INPUT ->
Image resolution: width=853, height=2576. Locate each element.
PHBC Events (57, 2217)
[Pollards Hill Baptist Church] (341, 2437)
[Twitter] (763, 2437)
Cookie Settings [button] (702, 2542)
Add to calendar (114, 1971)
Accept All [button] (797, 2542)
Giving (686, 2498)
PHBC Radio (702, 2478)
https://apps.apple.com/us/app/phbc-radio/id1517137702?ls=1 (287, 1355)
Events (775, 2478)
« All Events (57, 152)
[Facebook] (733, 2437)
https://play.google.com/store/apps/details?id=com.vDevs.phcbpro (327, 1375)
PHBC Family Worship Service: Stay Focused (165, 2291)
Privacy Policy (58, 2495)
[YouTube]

INSTRUCTIONS FOR THE TASK ->
For this exercise, set down the entire listing above exactly as given.

RESULT FOR THIS EXERCISE ->
Image resolution: width=853, height=2576. Locate each element.
PHBC Events (57, 2217)
[Pollards Hill Baptist Church] (341, 2437)
[Twitter] (763, 2437)
Cookie Settings [button] (702, 2542)
Add to calendar (114, 1971)
Accept All [button] (797, 2542)
Giving (686, 2498)
PHBC Radio (702, 2478)
https://apps.apple.com/us/app/phbc-radio/id1517137702?ls=1 (287, 1355)
Events (775, 2478)
« All Events (57, 152)
[Facebook] (733, 2437)
https://play.google.com/store/apps/details?id=com.vDevs.phcbpro (327, 1375)
PHBC Family Worship Service: Stay Focused (165, 2291)
Privacy Policy (58, 2495)
[YouTube]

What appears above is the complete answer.